Zone Maps is a new feature that got
officially introduced in 12.1.0.2.0 so I've decided to take a closer look.
From the Oracle Documentation:
For full table access, zone maps allow I/O pruning of data based on the physical location of the data on disk, acting like an anti-index.
Let's start by creating a test table:
SQL> create table t pctfree 95 clustering by linear order (n) as
2 select level n, rpad('x', 200, 'x') v
3 from dual
4 connect by level <= 5000;
Table created
I've used a high
pctfree setting to make sure the table gets spread out on disk -- each row will occupy it's own block:
SQL> select count(*) num_rows,
2 count(distinct dbms_rowid.rowid_block_number(rowid)) num_blocks
3 from t;
NUM_ROWS NUM_BLOCKS
---------- ----------
5000 5000
Zone Maps do not require attribute clustering, however, I did use clustering in this particular case to make sure that value ranges for column
N do not overlap when physically stored on disk to make it easier to see what's happening when a Zone Map is created.

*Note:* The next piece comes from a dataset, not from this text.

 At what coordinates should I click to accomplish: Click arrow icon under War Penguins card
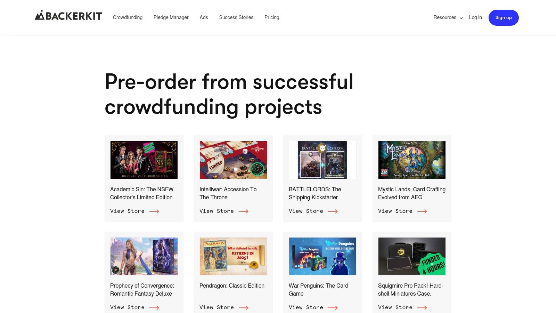(333, 308)
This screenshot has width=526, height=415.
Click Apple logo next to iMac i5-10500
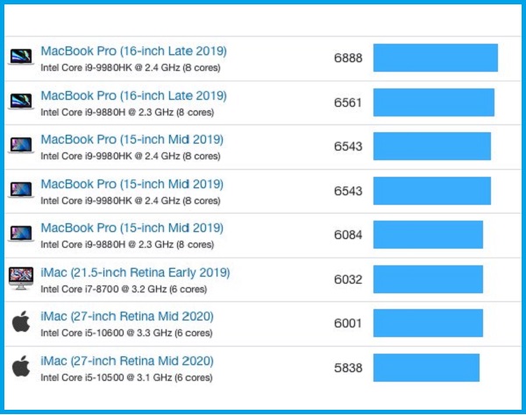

Now let's create a Zone Map:
SQL> create materialized zonemap zm$t on t (n);
Done
The first thing to notice is we now got additional table in our schema with the same name as a Zone Map:
SQL> select * from zm$t order by zone_id$;
ZONE_ID$ MIN_1_N MAX_1_N ZONE_LEVEL$ ZONE_STATE$ ZONE_ROWS$
------------ ---------- ---------- ----------- ----------- ----------
324421046272 1 748 0 0 748
324421046273 749 1756 0 0 1008
324421046274 1757 2764 0 0 1008
324421046275 2765 3772 0 0 1008
324421046276 3773 4780 0 0 1008
324421046277 4781 5000 0 0 220
6 rows selected
As you can see we've got six zones defined with most of them covering a range of about thousand rows with the exception of the first and the last ones. I can now map each ZONE_ID$ to it's respective block range on disk:
SQL> select zone_id$, min_block_id, max_block_id, zone_rows$
2 from (
3 select zm$t.zone_id$,
4 min(dbms_rowid.rowid_block_number(t.rowid)) min_block_id,
5 max(dbms_rowid.rowid_block_number(t.rowid)) max_block_id,
6 max(zone_rows$) zone_rows$
7 from t, zm$t
8 where t.n between zm$t.min_1_n and zm$t.max_1_n
9 group by zm$t.zone_id$
10 ) order by zone_id$;
ZONE_ID$ MIN_BLOCK_ID MAX_BLOCK_ID ZONE_ROWS$
------------ ------------ ------------ ----------
324421046272 179 1023 748
324421046273 1026 2047 1008
324421046274 2050 3071 1008
324421046275 3074 4095 1008
324421046276 4098 5119 1008
324421046277 5122 5343 220
6 rows selected
Based on a couple more tests I've done the algorithm appears to work itself out until the fist block number in a segment which divides evenly by 1024 after which all subsequent blocks get mapped to 8MB regions. The last map has 221 blocks because that's where the end of the last table block happens to be.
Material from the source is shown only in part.